§ **TASK DETAILS**:
An exact copy of the listing below is the answer, with the pictures removed.
⟨
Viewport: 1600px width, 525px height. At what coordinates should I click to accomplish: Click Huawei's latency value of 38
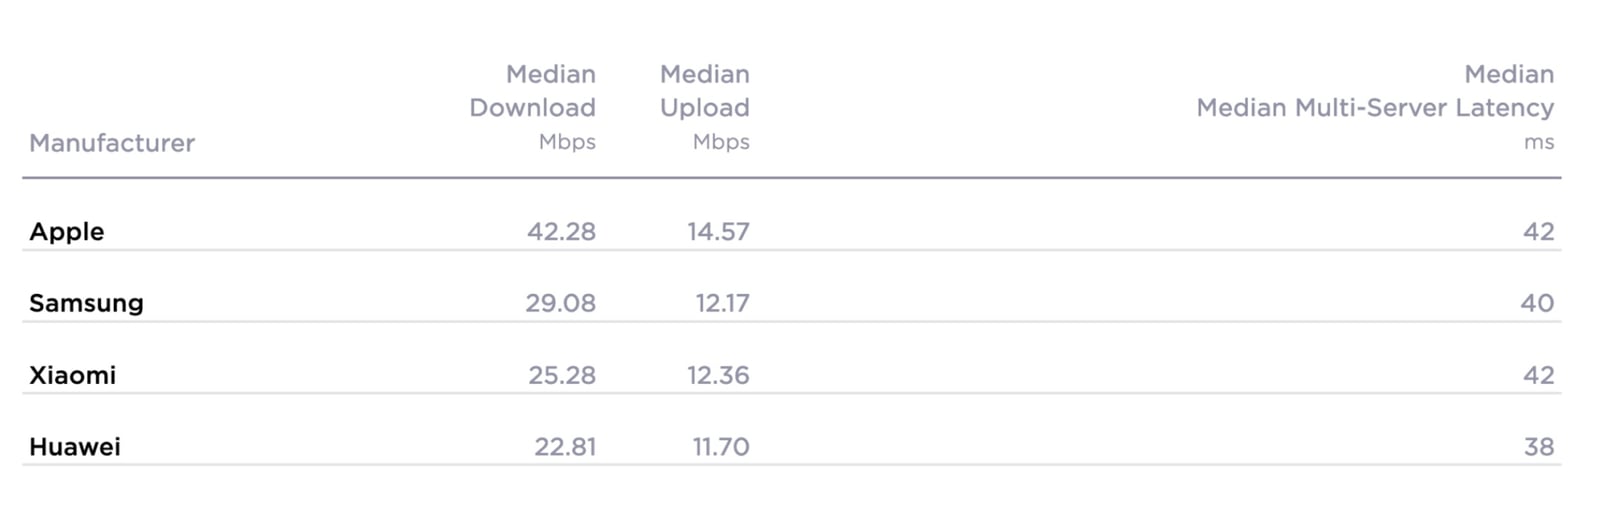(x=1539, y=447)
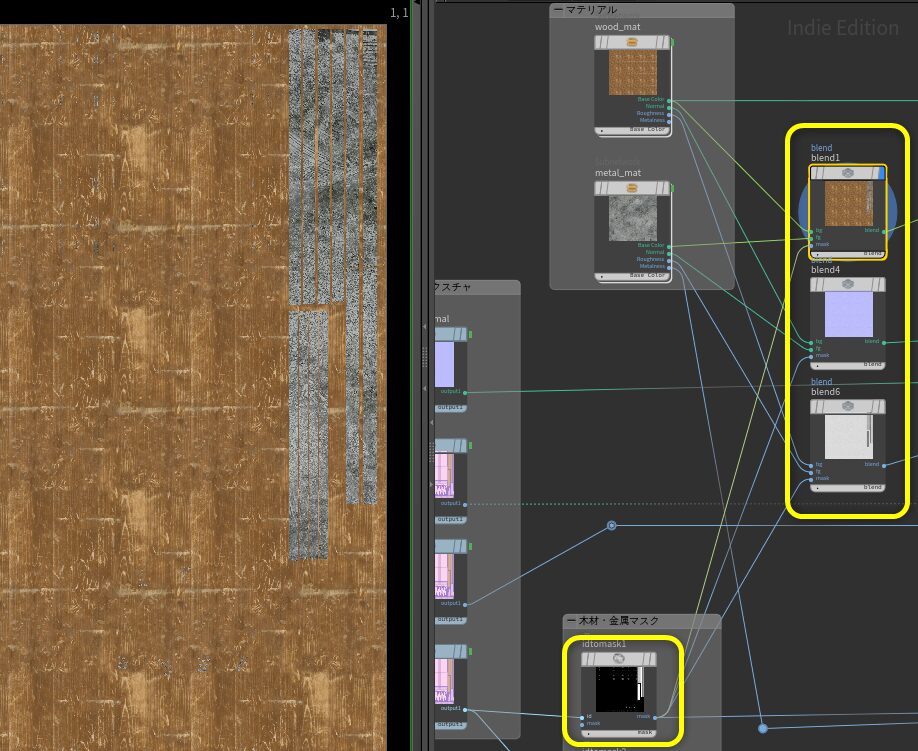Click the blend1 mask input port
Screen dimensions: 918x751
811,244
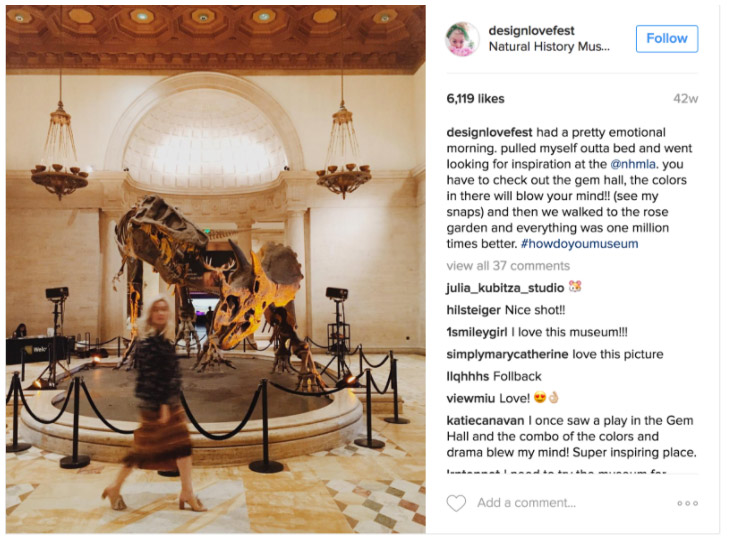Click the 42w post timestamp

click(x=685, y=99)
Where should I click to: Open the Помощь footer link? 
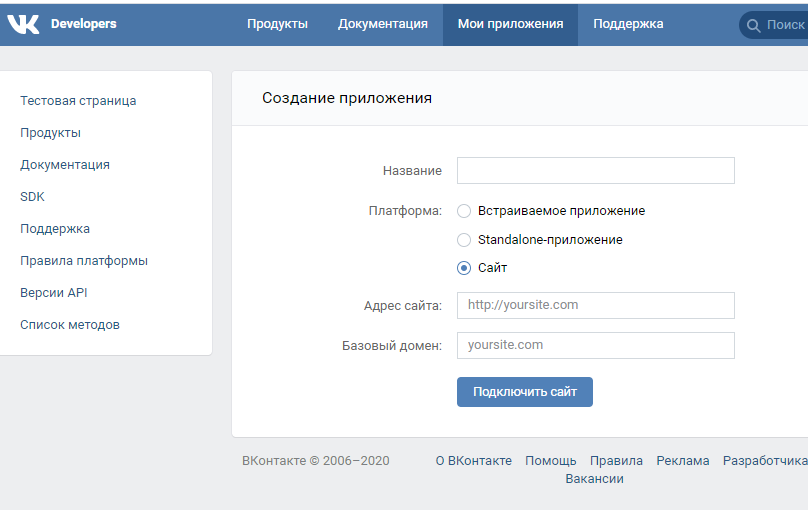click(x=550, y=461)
⟩
§ **ANSWER AREA**:
Viewport: 1600px width, 525px height. At what coordinates should I click to accomplish: Click Huawei's latency value of 38
(x=1539, y=447)
Click the blend1 mask input port
Screen dimensions: 918x751
811,244
Click the 42w post timestamp

click(x=685, y=99)
Where should I click to: Open the Помощь footer link? 
click(x=550, y=461)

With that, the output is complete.